Les politiques publiques se concrétiseront au plan opérationnel par des règlements, des allocations de ressources et des affectations à des postes clés. Éventuellement, ces politiques auront des impacts sur la problématique visée par les politiques publiques ainsi que des effets secondaires. Ces effets se répercuteront en fin de compte sur les évènements externes et modifieront la structure politique (Sabatier et Jenkins-Smith, 1999 : 122 ; Birkland, 2005 : 227).
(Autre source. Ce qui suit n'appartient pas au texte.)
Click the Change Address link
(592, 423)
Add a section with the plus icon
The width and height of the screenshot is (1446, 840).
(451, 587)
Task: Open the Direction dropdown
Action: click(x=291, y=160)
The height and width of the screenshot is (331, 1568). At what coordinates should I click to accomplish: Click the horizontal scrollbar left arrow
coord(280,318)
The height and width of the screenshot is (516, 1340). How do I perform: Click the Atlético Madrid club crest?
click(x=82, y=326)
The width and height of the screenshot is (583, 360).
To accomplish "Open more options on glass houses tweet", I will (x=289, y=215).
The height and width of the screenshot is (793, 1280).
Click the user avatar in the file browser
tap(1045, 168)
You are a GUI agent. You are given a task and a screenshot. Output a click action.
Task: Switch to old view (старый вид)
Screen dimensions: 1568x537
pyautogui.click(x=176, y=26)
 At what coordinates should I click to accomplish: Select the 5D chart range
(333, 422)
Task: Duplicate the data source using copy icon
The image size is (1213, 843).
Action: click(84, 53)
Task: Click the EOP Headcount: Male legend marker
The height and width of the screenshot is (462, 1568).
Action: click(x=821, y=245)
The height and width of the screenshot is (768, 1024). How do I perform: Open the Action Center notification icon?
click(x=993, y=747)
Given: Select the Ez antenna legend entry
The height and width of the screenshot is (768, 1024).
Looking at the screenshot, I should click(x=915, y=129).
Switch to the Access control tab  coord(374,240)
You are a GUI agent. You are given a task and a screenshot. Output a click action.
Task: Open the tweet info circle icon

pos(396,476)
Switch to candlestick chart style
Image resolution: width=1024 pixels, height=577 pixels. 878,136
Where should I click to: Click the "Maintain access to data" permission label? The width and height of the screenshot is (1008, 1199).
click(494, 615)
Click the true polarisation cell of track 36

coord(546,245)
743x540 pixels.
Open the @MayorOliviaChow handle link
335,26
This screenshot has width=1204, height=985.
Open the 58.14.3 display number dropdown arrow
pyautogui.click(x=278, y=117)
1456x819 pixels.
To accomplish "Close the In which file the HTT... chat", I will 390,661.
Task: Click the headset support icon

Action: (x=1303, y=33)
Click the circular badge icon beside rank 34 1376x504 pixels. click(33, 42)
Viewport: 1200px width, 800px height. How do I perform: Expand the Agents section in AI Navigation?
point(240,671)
Cette théorie des coalitions plaidantes est très intéressante eu égard à notre objet et elle a maintes fois été validée empiriquement. De plus, les conclusions qu‘on peut en tirer sont généralisables aux pays membres de l‘OCDE incluant les pays fonctionnant sur un modèle parlementaire tel le Canada (Sabatier et Jenkins-Smith 1999: 151). Mentionnons que dans le domaine des relations industrielles, Lucie Morissette a eu recours à cette théorie pour étudier le processus de réforme de l‘article 45 du Code du travail au Québec (Morissette 2006). Par rapport à notre objet d‘étude, les différentes stratégies énumérées par Sabatier et Jenkins-Smith sont très pertinentes. De plus, prendre en compte les objectifs (matériels ou idéologiques) et les croyances des coalitions ainsi que l‘apprentissage inter-coalition devraient être inclus dans l‘analyse afin de bien comprendre les acteurs. L‘ACF est donc un modèle théorique fort intéressant pour comprendre l‘élaboration des politiques publiques. Par contre, nous choisissons de ne pas retenir ce modèle aux fins de notre recherche car il nous semble préférable d‘étudier les différents acteurs individuellement plutôt que d‘une manière agrégée via les coalitions. Nous croyons qu‘il y a beaucoup de variations possibles entre les différents acteurs et nous sommes intéressée à observer ces variations si elles existent.